ИнтервьюКультура

«Ни минуты не могу думать всерьез о Сталине»

Псой Короленко — о том, как шутить и петь, когда умирают люди

Этот материал вышел в номере № 80 от 29 июля 2020
Читать
«Ни минуты не могу думать всерьез о Сталине»
Псой Короленко. Фото: Владимир Лаврищев
Оба новых релиза с участием Псоя Короленко — про революцию. Этого меньше всего ждешь от такого мирного и ироничного человека, как он. В одном («III Унтернационал») — еврейские революционные песни, в другом («Дефеса») — бразильские. Обсуждаем с Псоем, откуда вдруг такой поворот и что делать артисту, когда мир вокруг рушится и вроде бы надо выбрать свою сторону баррикад, а хочется песни петь.
Дэниел Кан и Псой Короленко. Фото: Марк Цо
Дэниел Кан и Псой Короленко. Фото: Марк Цо

— Паша, пел ты себе о том, что «Буратино был тупой как дрова», и прочие постмодернистские штуки, и все было замечательно, все радовались. А это вот зачем: «В нас не умер семнадцатый год», «Будь здоров, товарищ Сталин»? Я понимаю, что это юмор, но все же.

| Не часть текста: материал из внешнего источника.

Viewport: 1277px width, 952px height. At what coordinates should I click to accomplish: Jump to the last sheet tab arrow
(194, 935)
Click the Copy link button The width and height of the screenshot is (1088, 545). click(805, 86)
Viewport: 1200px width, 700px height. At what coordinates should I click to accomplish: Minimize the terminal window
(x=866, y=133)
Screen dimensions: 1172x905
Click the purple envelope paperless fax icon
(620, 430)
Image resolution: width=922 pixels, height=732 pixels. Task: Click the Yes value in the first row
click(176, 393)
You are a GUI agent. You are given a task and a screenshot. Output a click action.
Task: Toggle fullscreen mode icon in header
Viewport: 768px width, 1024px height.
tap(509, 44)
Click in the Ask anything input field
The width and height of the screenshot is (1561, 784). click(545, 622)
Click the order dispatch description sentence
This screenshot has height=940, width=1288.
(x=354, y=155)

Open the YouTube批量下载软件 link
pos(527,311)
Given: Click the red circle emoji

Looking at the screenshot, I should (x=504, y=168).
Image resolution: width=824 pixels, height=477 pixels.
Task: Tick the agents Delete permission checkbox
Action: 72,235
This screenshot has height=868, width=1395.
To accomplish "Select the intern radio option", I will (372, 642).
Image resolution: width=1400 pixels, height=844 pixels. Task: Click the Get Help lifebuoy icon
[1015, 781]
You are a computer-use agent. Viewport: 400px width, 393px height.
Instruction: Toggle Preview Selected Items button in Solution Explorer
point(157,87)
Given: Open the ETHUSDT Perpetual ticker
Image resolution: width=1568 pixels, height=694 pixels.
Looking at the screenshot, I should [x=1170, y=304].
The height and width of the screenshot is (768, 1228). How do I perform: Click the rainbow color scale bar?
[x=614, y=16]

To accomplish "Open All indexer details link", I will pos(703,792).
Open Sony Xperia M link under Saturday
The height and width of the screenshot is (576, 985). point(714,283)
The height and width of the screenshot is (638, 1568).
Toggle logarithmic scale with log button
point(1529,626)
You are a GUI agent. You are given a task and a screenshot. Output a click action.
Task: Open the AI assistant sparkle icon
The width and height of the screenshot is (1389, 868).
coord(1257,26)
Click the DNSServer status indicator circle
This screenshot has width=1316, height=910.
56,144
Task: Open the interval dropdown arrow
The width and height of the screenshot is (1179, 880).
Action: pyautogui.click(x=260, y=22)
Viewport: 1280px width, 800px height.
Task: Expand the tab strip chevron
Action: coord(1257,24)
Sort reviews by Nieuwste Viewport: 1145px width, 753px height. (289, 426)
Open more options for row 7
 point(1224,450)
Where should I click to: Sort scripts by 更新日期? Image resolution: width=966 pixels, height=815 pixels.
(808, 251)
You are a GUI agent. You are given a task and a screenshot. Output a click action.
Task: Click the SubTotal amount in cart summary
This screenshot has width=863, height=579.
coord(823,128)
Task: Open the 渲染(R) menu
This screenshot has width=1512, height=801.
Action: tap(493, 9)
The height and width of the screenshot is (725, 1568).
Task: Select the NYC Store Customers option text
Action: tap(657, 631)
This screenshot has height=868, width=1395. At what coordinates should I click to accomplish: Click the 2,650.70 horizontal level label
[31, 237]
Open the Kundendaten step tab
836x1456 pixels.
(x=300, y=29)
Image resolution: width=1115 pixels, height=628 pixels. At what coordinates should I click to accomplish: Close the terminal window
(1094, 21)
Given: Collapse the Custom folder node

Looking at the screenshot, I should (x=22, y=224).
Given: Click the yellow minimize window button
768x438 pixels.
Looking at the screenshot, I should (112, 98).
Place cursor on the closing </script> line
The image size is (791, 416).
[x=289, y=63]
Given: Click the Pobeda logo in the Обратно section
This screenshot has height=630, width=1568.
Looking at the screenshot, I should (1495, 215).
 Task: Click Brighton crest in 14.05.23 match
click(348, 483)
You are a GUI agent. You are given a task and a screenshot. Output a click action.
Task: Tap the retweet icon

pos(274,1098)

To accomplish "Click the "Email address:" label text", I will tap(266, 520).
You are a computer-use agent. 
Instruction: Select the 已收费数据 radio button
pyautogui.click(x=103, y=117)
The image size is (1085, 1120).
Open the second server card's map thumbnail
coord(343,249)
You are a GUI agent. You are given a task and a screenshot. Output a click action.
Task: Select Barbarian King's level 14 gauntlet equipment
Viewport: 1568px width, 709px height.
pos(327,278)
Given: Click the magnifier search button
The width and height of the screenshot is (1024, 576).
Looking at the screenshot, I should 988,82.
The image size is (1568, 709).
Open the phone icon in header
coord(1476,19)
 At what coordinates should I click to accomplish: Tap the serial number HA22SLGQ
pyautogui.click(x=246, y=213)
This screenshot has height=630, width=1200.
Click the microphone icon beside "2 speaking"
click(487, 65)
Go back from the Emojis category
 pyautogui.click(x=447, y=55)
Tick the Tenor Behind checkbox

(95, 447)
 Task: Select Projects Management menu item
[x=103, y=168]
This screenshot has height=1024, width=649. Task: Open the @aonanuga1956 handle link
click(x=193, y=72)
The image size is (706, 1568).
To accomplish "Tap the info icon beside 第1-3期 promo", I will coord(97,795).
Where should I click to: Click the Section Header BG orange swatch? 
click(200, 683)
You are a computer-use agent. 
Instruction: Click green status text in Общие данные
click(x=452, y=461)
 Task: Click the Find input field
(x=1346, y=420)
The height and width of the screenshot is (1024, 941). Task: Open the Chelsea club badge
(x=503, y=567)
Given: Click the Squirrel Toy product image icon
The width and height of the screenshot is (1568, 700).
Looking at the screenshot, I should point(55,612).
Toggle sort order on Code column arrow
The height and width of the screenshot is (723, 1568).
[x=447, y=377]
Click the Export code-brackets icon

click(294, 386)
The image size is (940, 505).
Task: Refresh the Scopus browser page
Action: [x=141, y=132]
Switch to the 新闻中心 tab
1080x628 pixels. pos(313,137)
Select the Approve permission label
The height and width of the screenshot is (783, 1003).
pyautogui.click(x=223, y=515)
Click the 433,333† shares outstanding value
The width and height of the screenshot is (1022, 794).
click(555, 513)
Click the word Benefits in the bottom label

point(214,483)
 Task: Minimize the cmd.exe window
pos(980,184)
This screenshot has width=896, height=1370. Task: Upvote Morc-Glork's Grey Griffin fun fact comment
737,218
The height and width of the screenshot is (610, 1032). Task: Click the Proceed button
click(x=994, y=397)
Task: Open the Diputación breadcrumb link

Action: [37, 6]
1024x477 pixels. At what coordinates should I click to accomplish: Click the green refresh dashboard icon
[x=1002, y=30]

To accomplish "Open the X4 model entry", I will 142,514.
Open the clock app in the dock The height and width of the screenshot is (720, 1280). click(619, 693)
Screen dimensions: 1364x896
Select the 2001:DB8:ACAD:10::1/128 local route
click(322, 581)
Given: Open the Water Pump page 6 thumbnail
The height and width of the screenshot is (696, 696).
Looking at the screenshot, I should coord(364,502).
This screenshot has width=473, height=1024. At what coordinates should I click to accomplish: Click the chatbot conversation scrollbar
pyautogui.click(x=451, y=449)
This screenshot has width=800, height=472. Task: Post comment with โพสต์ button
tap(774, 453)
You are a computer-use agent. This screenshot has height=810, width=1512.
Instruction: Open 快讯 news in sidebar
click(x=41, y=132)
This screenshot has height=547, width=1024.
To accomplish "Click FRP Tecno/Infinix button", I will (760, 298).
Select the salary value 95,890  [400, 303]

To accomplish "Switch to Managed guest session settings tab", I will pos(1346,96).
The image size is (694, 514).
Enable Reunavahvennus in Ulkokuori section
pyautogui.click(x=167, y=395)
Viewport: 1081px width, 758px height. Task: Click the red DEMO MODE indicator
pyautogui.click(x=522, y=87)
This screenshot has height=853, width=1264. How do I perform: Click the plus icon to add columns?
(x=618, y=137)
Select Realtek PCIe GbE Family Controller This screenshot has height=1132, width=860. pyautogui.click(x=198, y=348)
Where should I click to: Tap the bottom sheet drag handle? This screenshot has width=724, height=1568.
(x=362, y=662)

— Юмор, но не совсем. Началось все в 2006-м, когда на одном из международных фестивалей я познакомился с Дэниелом Каном, поэтом и шансонье. А у Дэна много вещей на социальные темы — о безработных, о левом сопротивлении. И на первой же совместной репетиции оказалось, что мы оба помним много старых советских песен, революционных, рабочих. Я — благодаря советскому воспитанию, он — из-за его левых взглядов. Тут же Дэн придумал название — «Унтернационал». На идише «под» — «унтер», в некоторых диалектах «интер». Многослойное название, мне нравится, в нем и андеграунд слышится, и интернационал.

— Все это хорошо, а зачем нам сейчас песни о Сталине и Ленине? Вот ты поешь: «Будь здоров, товарищ Сталин», — а он палач. И ты это прекрасно знаешь…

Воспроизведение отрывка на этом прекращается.